In addition to the NIS2 Directive, the CER Directive was adopted – Directive on Critical Entities Resilience.
CER Directive replaces the 2008 European Directive on Critical Infrastructure. The new rules will strengthen critical infrastructure’s resilience to a range of threats, including natural threat, terrorist attacks, threats from within or sabotage.
NIS2 and CER directives strengthen the foundations of physical (offline) and digital (online) security, ensuring a resilient economy and society of each member individually, but also of the entire EU.
Goal:
The CER Directive aims to eliminate vulnerabilities and strengthen the resilience of critical entities.
Critical entities are those who provide essential services that are essential for maintaining important social functions, economic activities, public health and safety, and the environment.
Member States are expected to establish criteria for identifying critical entities and to develop guidelines and methodologies to strengthen resilience and organise resilience testing exercises. They will need to have a national strategy to strengthen the resilience of critical entities, carry out a risk assessment at least every four years and identify critical entities providing critical services. Critical entities must identify relevant risks that may significantly disrupt the provision of essential services, take appropriate measures to ensure their resilience and inform the competent authorities of incidents.
Incidents according to the CER Directive:
- Hybrid attacks,
- Natural disasters,
- Terrorist threats
- Public health emergencies,
Critical subjects must prevent them, deal with them, provide protection and recover from them.
The CER Directive defines physical security as follows::
• Physical security includes all measures taken to prevent or restrict unauthorised physical access to information systems, data and premises in which they are located.
• Physical security involves the application of appropriate technical and organizational solutions, such as locks, alarms, cameras, security doors and windows, access control, insurance, surveillance and education of staff.
• Physical security must be aligned with the level of risk and value of the data being protected, and with other aspects of information security, such as cryptography, authentication, authorization and auditing.

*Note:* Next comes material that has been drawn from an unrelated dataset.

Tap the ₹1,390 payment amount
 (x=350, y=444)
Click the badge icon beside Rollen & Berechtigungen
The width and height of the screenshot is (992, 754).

• Physical safety must be regularly checked and updated to ensure its effectiveness and compliance with changes in the environment, technology and legislation.
Who are the obligated parties:
- Energy
- Traffic
- Banking
- Financial market infrastructures
- Health
- Drinking water
- Wastewater
- Digital infrastructure
- Public administration
- Food
- Space
Certain central public administrations will also be covered by some provisions of the directive.
Critical entity of particular European importance
A critical entity of particular European importance is an entity that provides a key service to six or more EU Member States. Member States may request the Commission to organise an advisory mission or the Commission itself, in agreement with the Member State concerned, may propose an assessment of the measures put in place by the entity concerned to fulfil the obligations arising from the directive.
Examples of such entities are large banks, large energy companies, large telecommunications companies, large airports…
The Directive entered into force on 8 December 2022 and Member States have a period of 21 months from the entry into force to transpose the provisions into national law, i.e. until 18.10.2024.